There’s more to say, or write, but I feel like already I’ve gone on much longer than I would have before.  Suffice it to say that the neurosurgeon said it would take time to reintegrate my right and left brain, to get the nerves in my face out of a state of Novocain, to develop tears in my left eye. How much time? Up to two years. The neurologist told me that in spite of the external signs of healing, the inside of my brain has essentially been hit with a hatchet, and I need to learn some patience. 
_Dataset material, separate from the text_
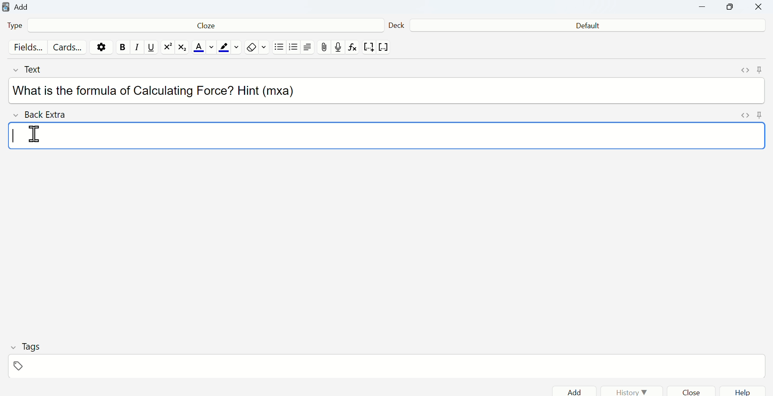  What do you see at coordinates (577, 391) in the screenshot?
I see `Add` at bounding box center [577, 391].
Two years is the subtle, or not so subtle, indication that my writing is going to focus on small challenges for a while longer in order to integrate things that used to seem easy to me – words and images, feelings and metaphors, whether to use "at" or "for,"  "when" or "where" and to enjoy the flow of ideas. I’m reading the dictionary and the grammar books. I’m returning to basics to find the difference between “since” and “sense” and “they’re” and “there” as my fingers act like the auto-corrections on my smart phone and drop in “like” when I meant “lost”. The huge projects I’ve worked on in the past simply overwhelm me. A sentence is a good challenge…to write simply without so many words (could I have just written – to write simply?). A poem is even better, though it is more challenging, and so I'll be focusing on other Kosmic Egg and Kosmic Egg Tarot sites, and come here less often because right now it feels like a lot.

Finally, I’ll let Curiosity remain at the head of my table now and let Expectations drop to the side, in between Imagination and Patience.